To do:
A single figure is the whole answer: the number of lines in the entries that contain "column".

- - -

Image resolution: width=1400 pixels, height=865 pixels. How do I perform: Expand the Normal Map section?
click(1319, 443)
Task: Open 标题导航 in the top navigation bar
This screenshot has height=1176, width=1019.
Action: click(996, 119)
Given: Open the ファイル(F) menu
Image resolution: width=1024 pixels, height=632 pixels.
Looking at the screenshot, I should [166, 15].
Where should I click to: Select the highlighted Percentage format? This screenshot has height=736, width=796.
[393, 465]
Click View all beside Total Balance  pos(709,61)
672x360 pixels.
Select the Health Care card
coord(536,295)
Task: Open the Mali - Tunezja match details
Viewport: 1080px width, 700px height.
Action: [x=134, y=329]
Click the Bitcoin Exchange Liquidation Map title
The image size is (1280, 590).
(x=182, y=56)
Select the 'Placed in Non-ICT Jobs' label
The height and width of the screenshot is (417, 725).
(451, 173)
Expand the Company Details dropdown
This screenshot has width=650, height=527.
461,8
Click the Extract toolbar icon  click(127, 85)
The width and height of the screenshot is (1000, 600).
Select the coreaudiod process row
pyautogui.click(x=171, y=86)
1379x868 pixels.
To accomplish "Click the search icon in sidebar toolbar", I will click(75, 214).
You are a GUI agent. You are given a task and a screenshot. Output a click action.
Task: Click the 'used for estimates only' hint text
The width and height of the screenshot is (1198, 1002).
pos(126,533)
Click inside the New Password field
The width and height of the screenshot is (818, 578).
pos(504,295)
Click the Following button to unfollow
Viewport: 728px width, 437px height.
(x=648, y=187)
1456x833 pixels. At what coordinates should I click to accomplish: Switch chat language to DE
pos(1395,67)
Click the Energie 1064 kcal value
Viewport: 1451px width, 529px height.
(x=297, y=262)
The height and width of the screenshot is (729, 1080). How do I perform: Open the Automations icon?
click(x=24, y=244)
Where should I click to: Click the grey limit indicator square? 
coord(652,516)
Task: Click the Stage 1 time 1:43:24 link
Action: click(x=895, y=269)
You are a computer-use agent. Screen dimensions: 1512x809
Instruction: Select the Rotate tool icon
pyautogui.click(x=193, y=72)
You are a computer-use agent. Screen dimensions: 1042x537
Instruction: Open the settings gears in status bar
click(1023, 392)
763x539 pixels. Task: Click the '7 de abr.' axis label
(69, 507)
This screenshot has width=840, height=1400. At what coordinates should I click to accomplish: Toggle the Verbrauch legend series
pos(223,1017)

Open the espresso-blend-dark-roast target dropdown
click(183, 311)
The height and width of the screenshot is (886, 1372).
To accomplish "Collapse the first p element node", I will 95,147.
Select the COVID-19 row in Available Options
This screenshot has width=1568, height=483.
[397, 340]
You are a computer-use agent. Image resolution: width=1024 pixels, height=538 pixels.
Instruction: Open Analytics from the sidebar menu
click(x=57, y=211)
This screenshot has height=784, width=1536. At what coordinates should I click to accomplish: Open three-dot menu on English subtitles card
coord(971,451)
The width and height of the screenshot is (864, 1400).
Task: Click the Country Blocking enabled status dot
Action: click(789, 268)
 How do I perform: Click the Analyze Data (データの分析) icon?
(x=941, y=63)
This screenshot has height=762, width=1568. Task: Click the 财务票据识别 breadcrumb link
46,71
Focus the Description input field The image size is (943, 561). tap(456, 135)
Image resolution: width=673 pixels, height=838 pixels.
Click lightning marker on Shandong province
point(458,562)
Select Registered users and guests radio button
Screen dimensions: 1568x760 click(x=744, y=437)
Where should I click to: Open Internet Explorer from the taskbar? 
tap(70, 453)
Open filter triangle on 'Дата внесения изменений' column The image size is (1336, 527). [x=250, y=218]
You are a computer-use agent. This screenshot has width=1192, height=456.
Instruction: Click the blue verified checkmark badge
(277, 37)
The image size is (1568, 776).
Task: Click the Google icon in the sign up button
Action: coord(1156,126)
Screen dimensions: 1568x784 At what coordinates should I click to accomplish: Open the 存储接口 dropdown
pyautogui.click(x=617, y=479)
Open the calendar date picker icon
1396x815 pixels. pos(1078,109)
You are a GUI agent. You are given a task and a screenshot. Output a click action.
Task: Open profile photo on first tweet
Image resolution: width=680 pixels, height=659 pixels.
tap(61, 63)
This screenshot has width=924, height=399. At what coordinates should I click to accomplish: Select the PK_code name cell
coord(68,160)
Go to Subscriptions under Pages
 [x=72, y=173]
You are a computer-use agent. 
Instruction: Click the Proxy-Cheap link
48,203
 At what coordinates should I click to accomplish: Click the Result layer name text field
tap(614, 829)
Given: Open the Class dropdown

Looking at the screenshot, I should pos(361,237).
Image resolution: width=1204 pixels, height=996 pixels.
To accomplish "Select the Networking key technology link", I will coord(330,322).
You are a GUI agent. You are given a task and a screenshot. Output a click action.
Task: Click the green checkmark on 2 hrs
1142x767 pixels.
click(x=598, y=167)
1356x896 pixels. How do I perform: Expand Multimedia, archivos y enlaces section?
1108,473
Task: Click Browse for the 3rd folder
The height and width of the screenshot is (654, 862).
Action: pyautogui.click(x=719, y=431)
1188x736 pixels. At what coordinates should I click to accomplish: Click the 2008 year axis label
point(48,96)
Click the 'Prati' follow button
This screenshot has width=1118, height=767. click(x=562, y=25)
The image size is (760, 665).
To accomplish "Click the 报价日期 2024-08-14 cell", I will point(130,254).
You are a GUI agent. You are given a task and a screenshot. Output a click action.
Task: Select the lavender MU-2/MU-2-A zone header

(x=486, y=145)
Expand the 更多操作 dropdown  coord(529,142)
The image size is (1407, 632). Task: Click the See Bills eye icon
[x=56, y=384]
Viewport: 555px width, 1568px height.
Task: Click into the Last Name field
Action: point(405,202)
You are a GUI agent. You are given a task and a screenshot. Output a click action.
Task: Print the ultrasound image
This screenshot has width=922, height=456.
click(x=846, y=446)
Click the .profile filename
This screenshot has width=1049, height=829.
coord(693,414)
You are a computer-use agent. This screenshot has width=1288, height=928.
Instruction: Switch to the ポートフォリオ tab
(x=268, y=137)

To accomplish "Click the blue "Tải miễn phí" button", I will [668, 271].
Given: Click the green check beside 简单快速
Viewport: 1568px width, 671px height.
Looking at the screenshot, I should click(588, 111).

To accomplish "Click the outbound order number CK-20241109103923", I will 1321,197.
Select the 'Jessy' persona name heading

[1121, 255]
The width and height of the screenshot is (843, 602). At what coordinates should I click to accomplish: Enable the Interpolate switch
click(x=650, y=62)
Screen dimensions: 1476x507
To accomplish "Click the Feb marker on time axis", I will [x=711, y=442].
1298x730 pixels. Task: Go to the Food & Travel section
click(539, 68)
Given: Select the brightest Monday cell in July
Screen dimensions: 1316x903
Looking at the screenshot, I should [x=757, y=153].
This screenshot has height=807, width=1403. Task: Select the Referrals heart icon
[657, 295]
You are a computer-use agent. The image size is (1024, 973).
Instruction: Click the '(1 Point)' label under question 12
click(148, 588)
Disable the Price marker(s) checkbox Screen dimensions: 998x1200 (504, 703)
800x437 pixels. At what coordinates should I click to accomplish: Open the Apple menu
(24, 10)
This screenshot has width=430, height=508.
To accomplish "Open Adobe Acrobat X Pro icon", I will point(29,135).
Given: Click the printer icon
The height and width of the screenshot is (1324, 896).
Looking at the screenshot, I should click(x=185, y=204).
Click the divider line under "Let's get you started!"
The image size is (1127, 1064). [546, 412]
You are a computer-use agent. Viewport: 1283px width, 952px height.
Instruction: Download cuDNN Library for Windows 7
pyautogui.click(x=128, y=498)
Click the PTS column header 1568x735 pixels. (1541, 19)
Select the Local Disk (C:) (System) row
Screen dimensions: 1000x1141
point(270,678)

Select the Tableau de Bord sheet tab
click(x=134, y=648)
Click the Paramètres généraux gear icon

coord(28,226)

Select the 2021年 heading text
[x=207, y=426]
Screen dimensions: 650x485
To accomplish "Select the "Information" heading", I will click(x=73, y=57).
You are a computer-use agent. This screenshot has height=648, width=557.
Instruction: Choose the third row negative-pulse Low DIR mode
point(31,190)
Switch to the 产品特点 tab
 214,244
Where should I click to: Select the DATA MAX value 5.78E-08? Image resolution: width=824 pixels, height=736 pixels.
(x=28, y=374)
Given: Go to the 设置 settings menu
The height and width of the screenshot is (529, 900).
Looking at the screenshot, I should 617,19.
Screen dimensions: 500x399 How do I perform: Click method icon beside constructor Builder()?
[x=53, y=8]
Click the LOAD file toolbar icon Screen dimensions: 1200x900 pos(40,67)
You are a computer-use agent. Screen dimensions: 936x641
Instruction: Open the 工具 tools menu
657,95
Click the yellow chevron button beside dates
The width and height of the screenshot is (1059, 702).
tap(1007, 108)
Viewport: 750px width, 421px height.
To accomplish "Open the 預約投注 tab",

- - -

Output for this task:
2